▶ Selected text:
These adversaries by day would also inform one another by evening, while sparring at her events; they would make surprising, off-the-record alliances, and engage in productive off-the-record horse-trading. This behind-the-scenes, informal back and forth, was good for the country, and that was one reason that patriotic hostesses such as Ms Quinn, I believe, facilitated it.

Even brash newer hostesses — and at that time, the buzzy Arianna Huffington, equally glamorous, but arriving, with a flourish, from elsewhere, was one — had studied this art. She thus also assembled around herself, in her own salons, glittering representatives of both parties, so that nothing would bedarling, as she would say, boring.

The show Crossfire, with its two civilized antagonists, was the allegory of the time. James Carville and Mary Matalin, with their sexy oppositional-ness, were the iconic couple of the moment. [https://www.nytimes.com/1993/11/26/us/from-political-rivals-to-marital-partners.html] Point and counterpoint were still avidly followed then; direct, civil, well-informed debate was still considered valuable, illuminating, and a fascinating sport.

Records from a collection
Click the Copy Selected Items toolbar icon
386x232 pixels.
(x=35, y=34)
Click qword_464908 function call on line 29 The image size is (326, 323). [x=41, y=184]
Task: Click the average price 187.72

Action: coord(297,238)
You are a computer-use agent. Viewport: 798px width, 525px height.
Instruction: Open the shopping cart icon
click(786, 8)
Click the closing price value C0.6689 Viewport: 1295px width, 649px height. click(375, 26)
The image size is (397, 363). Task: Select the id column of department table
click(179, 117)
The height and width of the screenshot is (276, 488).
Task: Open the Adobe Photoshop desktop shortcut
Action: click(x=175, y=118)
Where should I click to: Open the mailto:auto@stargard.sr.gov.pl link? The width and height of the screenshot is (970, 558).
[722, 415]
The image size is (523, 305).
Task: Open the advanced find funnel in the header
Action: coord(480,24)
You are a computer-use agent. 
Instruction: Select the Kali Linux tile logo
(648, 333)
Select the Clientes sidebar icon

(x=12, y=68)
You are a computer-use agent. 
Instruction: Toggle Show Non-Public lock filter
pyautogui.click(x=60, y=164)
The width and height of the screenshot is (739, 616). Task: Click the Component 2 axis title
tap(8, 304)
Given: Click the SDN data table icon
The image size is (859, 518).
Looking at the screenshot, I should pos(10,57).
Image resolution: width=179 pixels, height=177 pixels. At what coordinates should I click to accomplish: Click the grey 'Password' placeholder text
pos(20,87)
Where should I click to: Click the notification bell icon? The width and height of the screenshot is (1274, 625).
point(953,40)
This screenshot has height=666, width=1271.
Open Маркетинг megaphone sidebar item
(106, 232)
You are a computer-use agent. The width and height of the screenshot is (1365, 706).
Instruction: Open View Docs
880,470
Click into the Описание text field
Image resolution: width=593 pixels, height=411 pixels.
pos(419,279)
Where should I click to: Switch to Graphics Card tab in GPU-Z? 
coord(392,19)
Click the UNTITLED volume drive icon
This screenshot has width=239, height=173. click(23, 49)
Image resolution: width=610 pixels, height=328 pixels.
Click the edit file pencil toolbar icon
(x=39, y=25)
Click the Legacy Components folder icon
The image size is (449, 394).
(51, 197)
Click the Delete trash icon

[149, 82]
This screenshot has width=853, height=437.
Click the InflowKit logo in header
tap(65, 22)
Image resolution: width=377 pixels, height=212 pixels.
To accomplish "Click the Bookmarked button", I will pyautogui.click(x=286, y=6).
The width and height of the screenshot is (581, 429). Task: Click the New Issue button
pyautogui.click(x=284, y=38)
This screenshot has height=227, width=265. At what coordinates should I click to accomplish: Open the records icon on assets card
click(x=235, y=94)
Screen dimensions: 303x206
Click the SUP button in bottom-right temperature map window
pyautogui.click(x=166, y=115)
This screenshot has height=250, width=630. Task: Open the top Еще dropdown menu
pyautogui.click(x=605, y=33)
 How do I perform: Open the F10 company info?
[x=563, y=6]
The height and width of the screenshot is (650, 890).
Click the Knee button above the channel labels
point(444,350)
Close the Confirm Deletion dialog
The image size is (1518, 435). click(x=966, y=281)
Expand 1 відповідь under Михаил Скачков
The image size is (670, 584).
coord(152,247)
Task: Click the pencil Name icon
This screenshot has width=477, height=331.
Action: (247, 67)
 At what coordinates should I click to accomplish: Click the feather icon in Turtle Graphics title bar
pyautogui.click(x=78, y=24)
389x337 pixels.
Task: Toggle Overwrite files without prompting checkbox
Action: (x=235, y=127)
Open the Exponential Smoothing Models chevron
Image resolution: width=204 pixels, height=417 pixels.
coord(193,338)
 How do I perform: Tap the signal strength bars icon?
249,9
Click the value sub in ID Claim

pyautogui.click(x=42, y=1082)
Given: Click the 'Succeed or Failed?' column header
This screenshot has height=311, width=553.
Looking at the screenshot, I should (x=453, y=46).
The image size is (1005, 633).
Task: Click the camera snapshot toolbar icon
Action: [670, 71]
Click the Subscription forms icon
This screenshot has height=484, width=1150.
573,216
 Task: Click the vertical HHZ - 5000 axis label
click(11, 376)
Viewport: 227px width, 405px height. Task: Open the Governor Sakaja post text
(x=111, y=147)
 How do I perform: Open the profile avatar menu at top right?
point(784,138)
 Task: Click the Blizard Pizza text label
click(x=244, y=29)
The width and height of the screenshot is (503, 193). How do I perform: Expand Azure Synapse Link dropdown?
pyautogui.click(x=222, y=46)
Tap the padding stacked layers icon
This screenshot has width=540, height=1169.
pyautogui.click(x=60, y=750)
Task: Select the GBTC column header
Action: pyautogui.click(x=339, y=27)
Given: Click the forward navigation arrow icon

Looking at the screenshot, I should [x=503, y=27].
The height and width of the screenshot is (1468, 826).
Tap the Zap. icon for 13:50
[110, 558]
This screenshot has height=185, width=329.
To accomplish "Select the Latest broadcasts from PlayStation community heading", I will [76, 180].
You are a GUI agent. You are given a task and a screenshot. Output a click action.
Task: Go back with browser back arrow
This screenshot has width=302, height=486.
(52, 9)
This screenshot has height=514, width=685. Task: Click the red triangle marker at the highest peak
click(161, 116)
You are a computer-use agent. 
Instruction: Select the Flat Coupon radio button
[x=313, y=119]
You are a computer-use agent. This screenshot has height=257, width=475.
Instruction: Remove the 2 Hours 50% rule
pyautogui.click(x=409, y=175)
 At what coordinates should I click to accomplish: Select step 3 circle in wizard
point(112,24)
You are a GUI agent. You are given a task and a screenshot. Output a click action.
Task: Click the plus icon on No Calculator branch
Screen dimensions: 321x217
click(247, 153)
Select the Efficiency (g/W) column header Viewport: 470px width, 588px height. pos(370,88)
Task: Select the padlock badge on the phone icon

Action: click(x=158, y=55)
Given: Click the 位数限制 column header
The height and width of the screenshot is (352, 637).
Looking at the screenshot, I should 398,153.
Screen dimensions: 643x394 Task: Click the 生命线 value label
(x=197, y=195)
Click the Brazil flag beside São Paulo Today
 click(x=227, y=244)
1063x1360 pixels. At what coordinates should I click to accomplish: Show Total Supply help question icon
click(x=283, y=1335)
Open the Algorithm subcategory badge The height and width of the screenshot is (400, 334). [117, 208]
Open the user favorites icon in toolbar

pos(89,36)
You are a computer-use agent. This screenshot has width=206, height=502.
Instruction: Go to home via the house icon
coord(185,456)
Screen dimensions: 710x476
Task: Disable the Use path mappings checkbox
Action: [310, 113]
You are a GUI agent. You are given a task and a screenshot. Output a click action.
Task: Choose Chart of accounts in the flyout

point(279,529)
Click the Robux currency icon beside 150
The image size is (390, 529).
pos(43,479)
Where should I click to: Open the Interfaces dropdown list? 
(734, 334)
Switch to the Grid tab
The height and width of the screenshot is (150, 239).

▶ Requirement 1:
In the passage on political hostesses, which television show is described as the allegory of the time?
▶ Requirement 2:
Write the next few sentences of the passage on political hostesses, picking up after its final sentence.
The lines are separate material, unrelated to the passage on political hostesses.

▶ Your response 1:
Crossfire

▶ Your response 2:
I remember of DC in the 1990s as being what Mr Carlson probably also remembers: a time and place for a young, ambitious intellectual, or a young, brash, public figure (as we both then were), in which a sincerity of inquiry, a seriousness of interrogation, and a regard for the verifiable truth, were all taken for granted as being what journalists and commentators were supposed to pursue.

Whatever “side” we were on, we journalists and commentators all took pride in that mission. Truth existed. We would hunt it down, by God, and make our case for it.

Journalists were supposed to challenge the State, and not take press releases from Presidents or White House spokespeople — or corporations for that matter – as Diktats. Arguments had to marshal evidence and to play fair.

We assumed that this need that our profession was supposed to fulfill — for serious public inquiry, intense public debate — was the great indispensable thing in a Republic; we assumed that this basic underpinning of our roles as journalists would be seen by our society, our nation, as being valuable, forever; that the ethics of journalists and commentators in America would last forever; that these ethics would outlive us, as they had outlived President Jefferson.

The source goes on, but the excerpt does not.